About a decade later, scientists began to gather new evidence that the Universe was not static at all.

Moreover, it was expanding.

Physicist George Gamow later wrote in his book My View of the World: An Informal Autobiography that Einstein commented, with hindsight, that "the introduction of the cosmological term was the biggest blunder he ever made in his life."

NASA/ESA/J Merten/D Coe

But there is another twist.

Scientists now have evidence that the expansion of the Universe is accelerating due to mysterious "dark energy."

Some believe that Einstein's cosmological constant, initially introduced to cancel out gravity in his equations, could actually have accounted for this energy and then ended up not being such a mistake after all.

Discovering distant galaxies

Einstein's general theory of relativity also predicted another phenomenon: that the gravitational field of a massive object such as a star would change the direction of light coming from a distant object behind it, essentially functioning like a giant magnifying glass.

Einstein believed that this effect, known as gravitational lensing, would be too small to be seen.

He had no intention of even publishing these personal calculations until a Czech engineer named RV Mandl persuaded him to do so.

Referring to his own 1936 article published in Science magazine, Einstein wrote to the editor: "Allow me to thank you for your cooperation with this little publication, which Mr. Mandl has squeezed out of me. It is of little value, but it makes this poor fellow happy."

The value of that small publication proved to be very important for astronomy.

It allows the US space agency NASA and the European Space Agency's Hubble telescope to record the details of far, far away galaxies, magnified by the vast clusters of galaxies closer to Earth.

NASA/ESA

'God doesn't roll dice'

Einstein's work, which included a 1905 paper on light as both a wave and a particle, helped lay the foundations for a new branch of physics.

Quantum mechanics describes a bizarre, counterintuitive world of tiny subatomic particles.

For example, a quantum object exists in a "superposition," which is in multiple states until it is observed and measured, when it is assigned a value.

This was famously illustrated by physicist Erwin Schrödinger in his paradox, in which a cat in a box can be considered both alive and dead until someone opens the lid to check.

Getty Images

Einstein refused to accept this uncertainty.

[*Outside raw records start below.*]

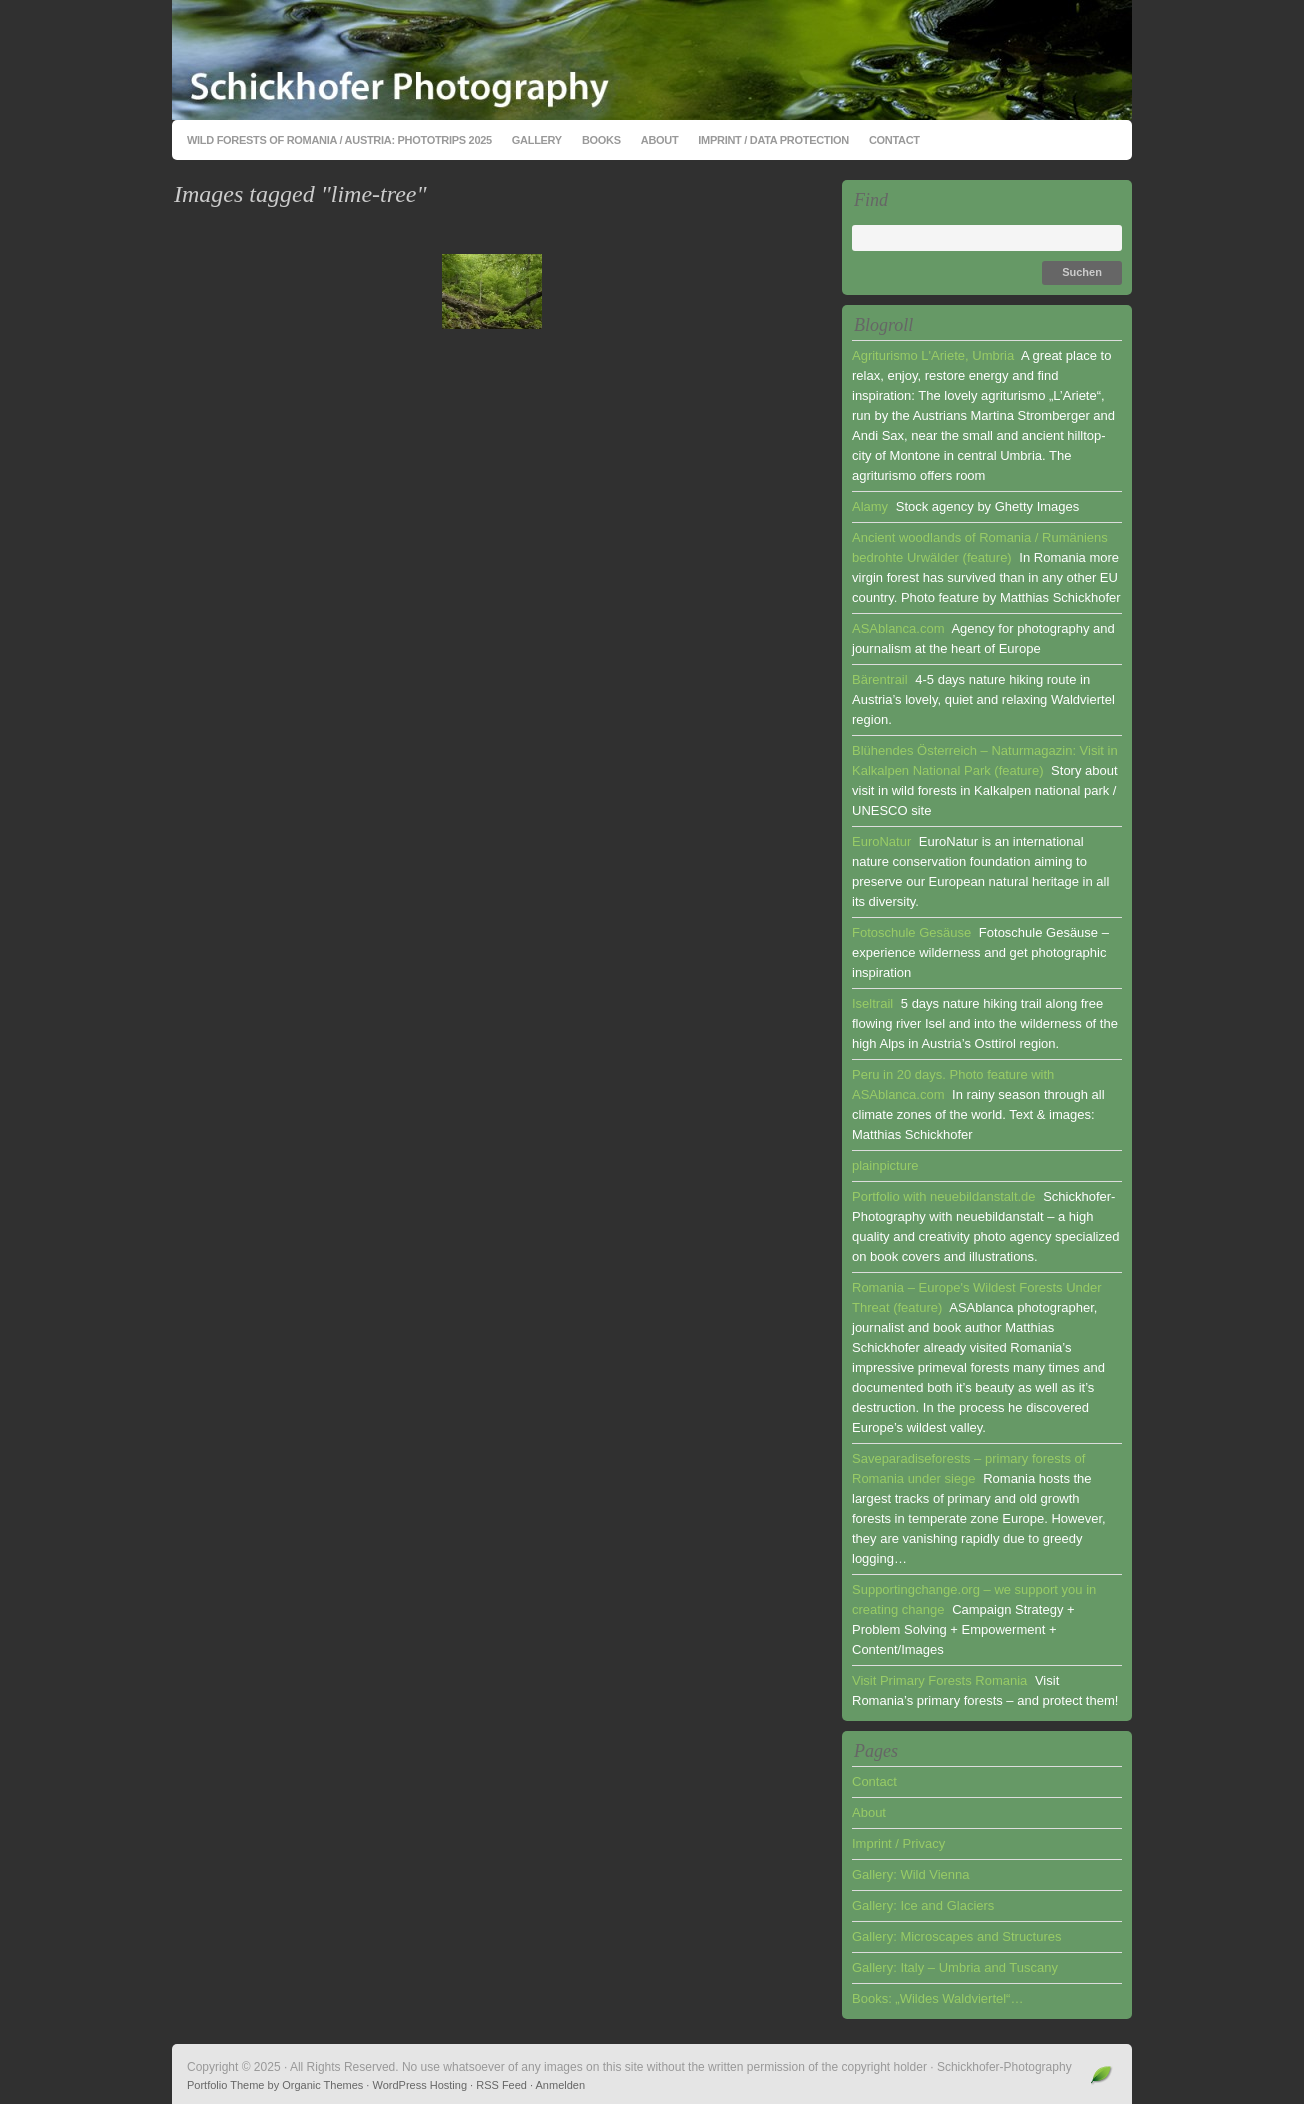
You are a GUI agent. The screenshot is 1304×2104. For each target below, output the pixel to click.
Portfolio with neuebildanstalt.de (944, 1196)
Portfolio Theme (225, 2085)
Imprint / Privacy (898, 1843)
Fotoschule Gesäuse (911, 932)
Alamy (870, 506)
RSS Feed (501, 2085)
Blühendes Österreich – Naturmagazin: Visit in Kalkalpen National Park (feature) (985, 760)
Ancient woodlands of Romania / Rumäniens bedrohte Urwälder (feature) (980, 547)
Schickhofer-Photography (652, 60)
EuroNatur (881, 841)
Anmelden (561, 2085)
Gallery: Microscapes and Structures (957, 1936)
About (660, 140)
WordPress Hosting (419, 2085)
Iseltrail (872, 1003)
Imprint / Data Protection (773, 140)
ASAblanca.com (898, 628)
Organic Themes (322, 2085)
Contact (894, 140)
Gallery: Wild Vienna (911, 1874)
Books (601, 140)
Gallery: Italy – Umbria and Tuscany (955, 1967)
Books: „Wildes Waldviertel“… (937, 1998)
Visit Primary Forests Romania (939, 1680)
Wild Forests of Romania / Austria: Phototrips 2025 (339, 140)
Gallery (537, 140)
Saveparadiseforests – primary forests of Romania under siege (968, 1468)
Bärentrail (880, 679)
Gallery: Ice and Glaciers (923, 1905)
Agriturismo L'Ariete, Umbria (933, 355)
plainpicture (885, 1165)
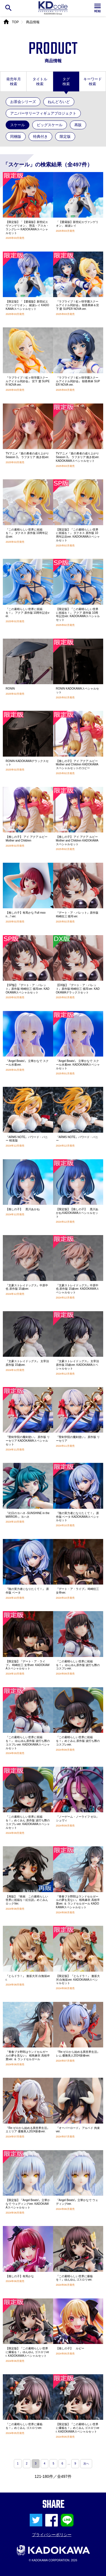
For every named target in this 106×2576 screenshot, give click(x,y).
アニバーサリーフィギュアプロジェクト (43, 113)
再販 (78, 125)
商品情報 (33, 22)
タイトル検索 (40, 81)
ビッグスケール (49, 125)
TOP (15, 22)
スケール (17, 125)
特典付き (40, 136)
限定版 (65, 136)
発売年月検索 (13, 81)
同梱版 (15, 136)
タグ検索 (66, 81)
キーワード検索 (92, 81)
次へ (86, 2463)
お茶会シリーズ (23, 102)
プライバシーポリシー (52, 2534)
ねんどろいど (59, 102)
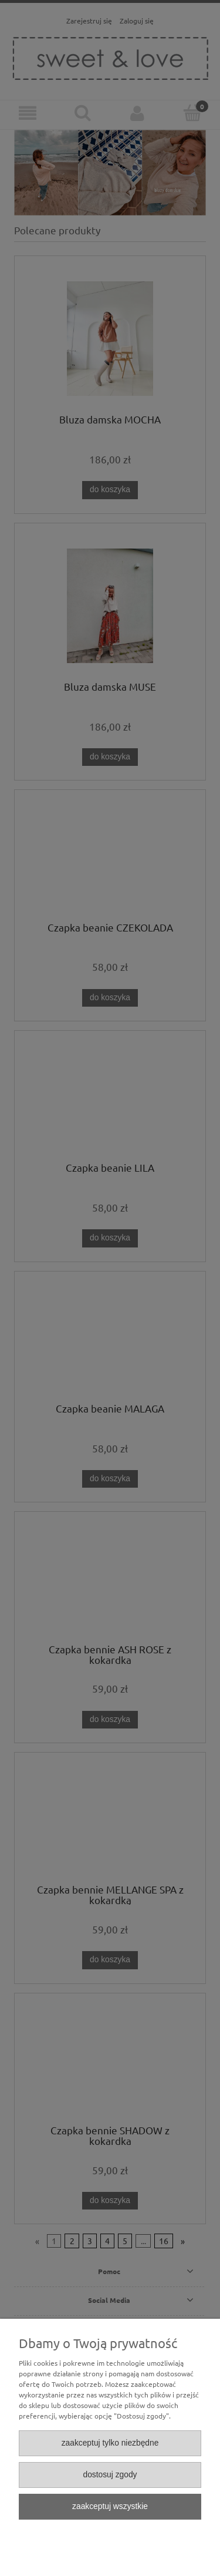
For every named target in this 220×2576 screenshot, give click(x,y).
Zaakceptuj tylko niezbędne (110, 2443)
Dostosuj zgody (110, 2474)
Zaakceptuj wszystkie (110, 2506)
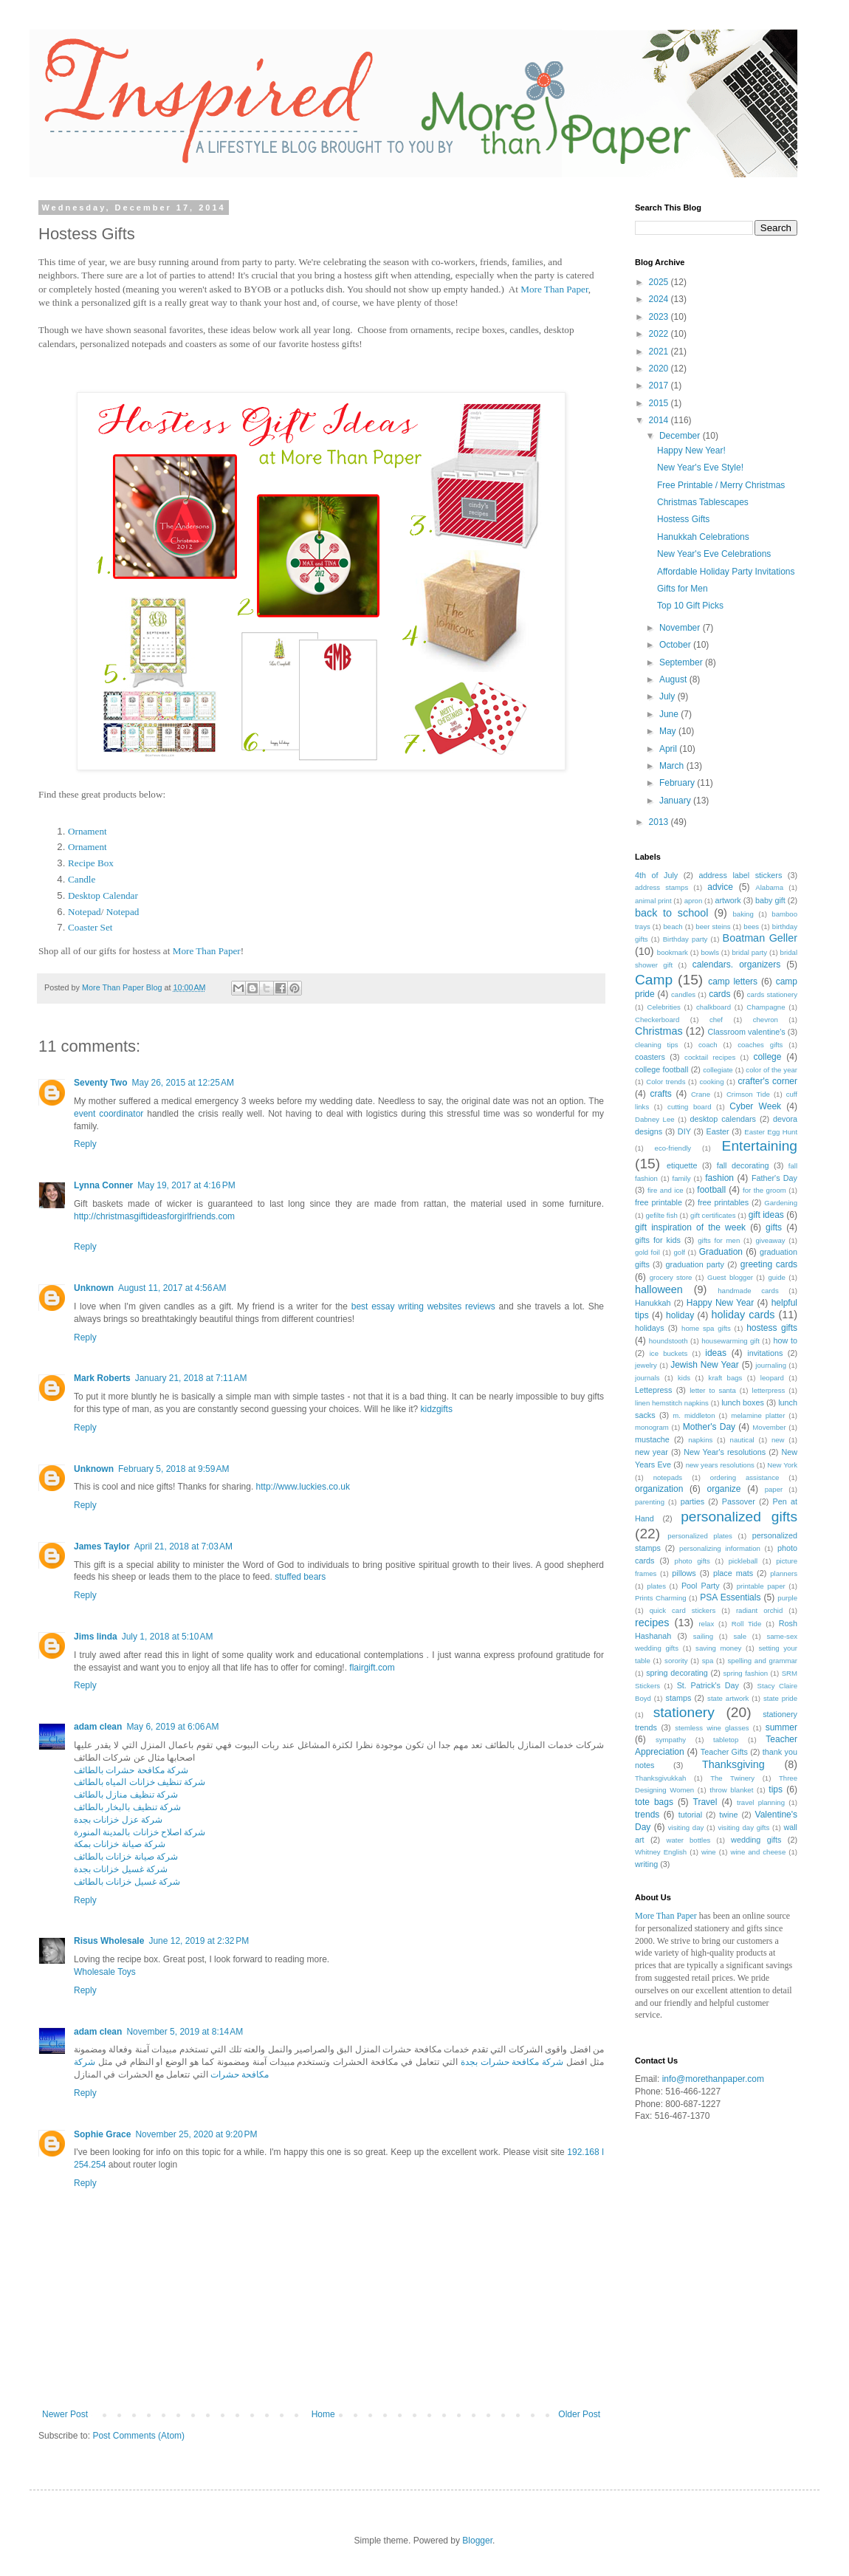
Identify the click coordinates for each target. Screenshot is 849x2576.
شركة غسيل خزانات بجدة (121, 1869)
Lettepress (653, 1389)
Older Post (579, 2414)
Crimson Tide (748, 1094)
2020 (660, 368)
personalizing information (719, 1548)
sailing (703, 1636)
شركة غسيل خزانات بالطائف (127, 1882)
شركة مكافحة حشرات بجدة (512, 2062)
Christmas (659, 1031)
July (668, 696)
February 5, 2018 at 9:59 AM (173, 1469)
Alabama (769, 887)
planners (783, 1573)
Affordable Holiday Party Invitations (726, 571)
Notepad (84, 911)
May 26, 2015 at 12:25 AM (182, 1083)
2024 (660, 299)
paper (774, 1489)
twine (728, 1814)
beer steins (712, 926)
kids (684, 1378)
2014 (660, 420)
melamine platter (758, 1415)
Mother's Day (709, 1427)
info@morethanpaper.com (713, 2079)
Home (323, 2414)
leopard (772, 1378)
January (676, 800)
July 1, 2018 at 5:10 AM (167, 1636)
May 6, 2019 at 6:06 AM (172, 1727)
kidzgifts (437, 1409)
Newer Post (65, 2414)
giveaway (771, 1240)
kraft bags (726, 1378)
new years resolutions (720, 1465)
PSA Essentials (730, 1597)
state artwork (728, 1698)
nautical (742, 1440)
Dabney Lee (655, 1119)
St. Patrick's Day (708, 1685)
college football (661, 1069)
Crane (700, 1094)
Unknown (94, 1288)
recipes (652, 1622)
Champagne (765, 1007)
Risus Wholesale (109, 1941)
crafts (660, 1094)
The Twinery (732, 1778)
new (778, 1440)
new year (651, 1452)
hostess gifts (771, 1328)
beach (673, 926)
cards (719, 994)
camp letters (732, 981)
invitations (765, 1353)
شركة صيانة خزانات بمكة (119, 1844)
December (681, 436)
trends (647, 1814)
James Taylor (102, 1546)
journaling (770, 1365)
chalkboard (713, 1007)
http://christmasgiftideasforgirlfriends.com (154, 1216)
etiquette (682, 1165)
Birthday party (685, 939)
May (668, 731)
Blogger (477, 2540)
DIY (684, 1131)
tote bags (654, 1802)
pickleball (743, 1561)
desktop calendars (723, 1118)
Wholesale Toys (105, 1972)
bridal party (749, 952)
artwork (727, 900)
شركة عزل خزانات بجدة (118, 1820)
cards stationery (772, 994)
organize (724, 1489)
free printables (723, 1202)
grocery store (671, 1277)
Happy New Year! (691, 450)
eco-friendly (673, 1148)
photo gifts (692, 1561)
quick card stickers (683, 1610)
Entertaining (759, 1146)
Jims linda (95, 1636)
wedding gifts (756, 1839)
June (670, 714)
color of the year (771, 1070)
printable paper (761, 1586)
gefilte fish (662, 1215)
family (682, 1178)
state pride (780, 1698)
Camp (654, 979)
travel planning (761, 1802)
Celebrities (663, 1007)
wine (708, 1852)
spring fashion (746, 1673)
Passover (738, 1501)
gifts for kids (658, 1240)
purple (787, 1598)
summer (781, 1727)
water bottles (689, 1840)
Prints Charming (661, 1598)
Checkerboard (657, 1019)
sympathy (671, 1740)
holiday (680, 1315)
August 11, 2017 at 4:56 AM (172, 1288)
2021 (660, 351)
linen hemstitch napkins (672, 1403)
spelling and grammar (762, 1661)
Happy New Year (720, 1303)
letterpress (769, 1390)
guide (776, 1277)
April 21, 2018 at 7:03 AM (183, 1546)
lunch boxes (742, 1402)
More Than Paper (554, 289)
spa (707, 1661)
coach (708, 1045)
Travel (705, 1802)
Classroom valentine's (746, 1031)
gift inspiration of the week (690, 1227)
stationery (684, 1712)
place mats (733, 1573)
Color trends (665, 1082)
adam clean (98, 1727)
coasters (650, 1056)
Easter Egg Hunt (770, 1132)
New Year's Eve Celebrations (714, 554)
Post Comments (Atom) (138, 2436)
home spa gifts (706, 1328)
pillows (683, 1573)
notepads (667, 1477)
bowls (710, 952)
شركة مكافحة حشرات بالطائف (131, 1770)
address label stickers (740, 875)
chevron (765, 1019)
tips (776, 1789)
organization (659, 1489)
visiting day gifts (743, 1827)
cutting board (689, 1107)
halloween (659, 1289)
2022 (660, 334)
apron (693, 901)
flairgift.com (371, 1667)
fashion (719, 1178)
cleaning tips (656, 1045)
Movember (769, 1427)
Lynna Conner (103, 1185)
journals (647, 1378)
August (674, 679)
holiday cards (743, 1314)
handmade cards (748, 1291)
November (681, 628)
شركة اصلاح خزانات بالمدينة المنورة (139, 1832)
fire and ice (665, 1190)
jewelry (646, 1365)
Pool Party (700, 1585)
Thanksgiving (733, 1764)
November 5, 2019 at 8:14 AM (184, 2032)
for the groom (764, 1190)
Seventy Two (100, 1083)
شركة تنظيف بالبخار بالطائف (127, 1807)
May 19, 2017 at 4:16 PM (186, 1185)
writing (646, 1864)
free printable (658, 1202)
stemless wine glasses (712, 1728)
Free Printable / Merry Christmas (721, 485)
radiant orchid (759, 1610)
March (673, 766)
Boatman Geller (760, 938)
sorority (675, 1661)
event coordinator (108, 1114)
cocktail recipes (709, 1057)
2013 (660, 822)
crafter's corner (767, 1081)
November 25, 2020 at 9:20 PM (196, 2134)
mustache (652, 1439)
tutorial (690, 1814)
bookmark (672, 952)
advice (720, 887)
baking (743, 914)
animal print (653, 901)
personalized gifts (739, 1516)
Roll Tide (747, 1624)
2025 (660, 282)
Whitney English (661, 1852)
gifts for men (719, 1240)
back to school (671, 913)
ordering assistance (744, 1477)
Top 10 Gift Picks (690, 605)
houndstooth (668, 1341)
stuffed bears (300, 1577)
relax (706, 1624)
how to (785, 1340)
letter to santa (713, 1390)
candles (683, 994)
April (669, 749)
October (676, 645)
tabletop (725, 1740)
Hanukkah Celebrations (703, 537)
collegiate (718, 1070)
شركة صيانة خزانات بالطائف (126, 1857)
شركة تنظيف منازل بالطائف (126, 1794)
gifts (774, 1227)
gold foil (647, 1252)
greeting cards (768, 1264)
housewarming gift (730, 1341)
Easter (717, 1131)
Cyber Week (755, 1106)
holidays (649, 1327)
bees (751, 926)
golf (679, 1252)
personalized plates (699, 1536)
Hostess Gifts (683, 519)
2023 (660, 317)
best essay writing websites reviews (423, 1306)
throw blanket (731, 1790)
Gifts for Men (682, 588)
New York (782, 1465)
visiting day (686, 1827)
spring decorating (677, 1672)
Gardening (780, 1203)
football (711, 1190)
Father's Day (774, 1178)
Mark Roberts (102, 1378)
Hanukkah (653, 1302)
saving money (718, 1648)
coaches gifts (760, 1045)
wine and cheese (758, 1852)
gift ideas (766, 1215)
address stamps (661, 887)
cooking (711, 1082)
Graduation (721, 1252)
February (678, 783)
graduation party (695, 1264)
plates (656, 1586)
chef (716, 1019)
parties (692, 1501)
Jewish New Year (704, 1365)
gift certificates (712, 1215)
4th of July (656, 875)
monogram (652, 1427)
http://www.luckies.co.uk (303, 1486)
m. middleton (694, 1415)
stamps (679, 1697)
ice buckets (669, 1353)
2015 (660, 403)
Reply (85, 1144)
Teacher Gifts (724, 1751)
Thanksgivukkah (660, 1778)
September (682, 662)
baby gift (770, 900)
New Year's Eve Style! (700, 467)
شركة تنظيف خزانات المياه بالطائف (139, 1782)
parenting (649, 1502)
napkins (700, 1440)
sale (739, 1636)
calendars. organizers (736, 964)
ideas (715, 1353)
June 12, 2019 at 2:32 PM (198, 1941)
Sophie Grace (102, 2134)
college (767, 1057)
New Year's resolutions (725, 1452)
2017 (660, 385)
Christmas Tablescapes (703, 502)
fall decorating (743, 1165)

He wrote to physicist Max Born in 1926 that "God does not roll dice."

His 1935 paper, written with scientists Boris Podolsky and Nathan Rosen, reasoned that if two objects in a superposition were separated after being somehow connected, a person who observed the first object and assigned a value to it would instantly correct the value for the second object, even if the second object had never been observed.

Although this thought experiment was intended as a refutation of quantum superposition, it practically paved the way decades later for the development of a key idea in quantum mechanics that we now call "entanglement."

It claims that two objects can be connected as one, even if they are far apart.

And so it seems that Einstein was brilliant in his theories and that he inspired brilliance in others even in things about which he was sometimes wrong.